§ YOUR GOAL
Copy out every row from the one containing "Artvistar (362, 1876)" down to the last row, substituting "Site Map" for "Sitemap" and leaving everything else unchanged. Give only those rows.

___ RECORD LIST ___

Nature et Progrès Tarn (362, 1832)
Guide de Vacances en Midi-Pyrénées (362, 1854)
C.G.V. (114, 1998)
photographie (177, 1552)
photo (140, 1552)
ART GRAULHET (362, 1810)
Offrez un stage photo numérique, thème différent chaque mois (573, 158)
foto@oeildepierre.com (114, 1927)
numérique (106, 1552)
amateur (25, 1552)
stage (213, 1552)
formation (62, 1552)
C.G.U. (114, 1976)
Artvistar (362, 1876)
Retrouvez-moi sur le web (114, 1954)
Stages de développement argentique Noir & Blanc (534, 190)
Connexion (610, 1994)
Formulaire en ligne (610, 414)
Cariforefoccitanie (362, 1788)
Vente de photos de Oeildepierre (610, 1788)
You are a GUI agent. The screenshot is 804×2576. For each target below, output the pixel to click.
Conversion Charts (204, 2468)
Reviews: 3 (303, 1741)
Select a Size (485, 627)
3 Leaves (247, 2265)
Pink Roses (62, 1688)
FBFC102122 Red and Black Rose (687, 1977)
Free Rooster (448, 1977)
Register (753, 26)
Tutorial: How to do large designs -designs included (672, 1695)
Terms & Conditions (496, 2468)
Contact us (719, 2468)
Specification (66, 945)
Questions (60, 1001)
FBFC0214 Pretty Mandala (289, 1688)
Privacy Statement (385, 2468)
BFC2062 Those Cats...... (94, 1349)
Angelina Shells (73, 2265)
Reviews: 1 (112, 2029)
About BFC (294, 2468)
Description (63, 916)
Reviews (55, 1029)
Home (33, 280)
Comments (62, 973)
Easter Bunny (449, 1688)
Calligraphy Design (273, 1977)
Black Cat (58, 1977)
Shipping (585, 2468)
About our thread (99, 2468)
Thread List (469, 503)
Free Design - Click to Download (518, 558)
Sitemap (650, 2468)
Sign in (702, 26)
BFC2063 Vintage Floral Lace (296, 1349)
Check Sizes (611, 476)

___

§ TASK ANSWER
Artvistar (362, 1876)
Retrouvez-moi sur le web (114, 1954)
Stages de développement argentique Noir & Blanc (534, 190)
Connexion (610, 1994)
Formulaire en ligne (610, 414)
Cariforefoccitanie (362, 1788)
Vente de photos de Oeildepierre (610, 1788)
You are a GUI agent. The screenshot is 804×2576. For each target below, output the pixel to click.
Conversion Charts (204, 2468)
Reviews: 3 (303, 1741)
Select a Size (485, 627)
3 Leaves (247, 2265)
Pink Roses (62, 1688)
FBFC102122 Red and Black Rose (687, 1977)
Free Rooster (448, 1977)
Register (753, 26)
Tutorial: How to do large designs -designs included (672, 1695)
Terms & Conditions (496, 2468)
Contact us (719, 2468)
Specification (66, 945)
Questions (60, 1001)
FBFC0214 Pretty Mandala (289, 1688)
Privacy Statement (385, 2468)
BFC2062 Those Cats...... (94, 1349)
Angelina Shells (73, 2265)
Reviews: 1 (112, 2029)
About BFC (294, 2468)
Description (63, 916)
Reviews (55, 1029)
Home (33, 280)
Comments (62, 973)
Easter Bunny (449, 1688)
Calligraphy Design (273, 1977)
Black Cat (58, 1977)
Shipping (585, 2468)
About our thread (99, 2468)
Thread List (469, 503)
Free Design - Click to Download (518, 558)
Site Map (650, 2468)
Sign in (702, 26)
BFC2063 Vintage Floral Lace (296, 1349)
Check Sizes (611, 476)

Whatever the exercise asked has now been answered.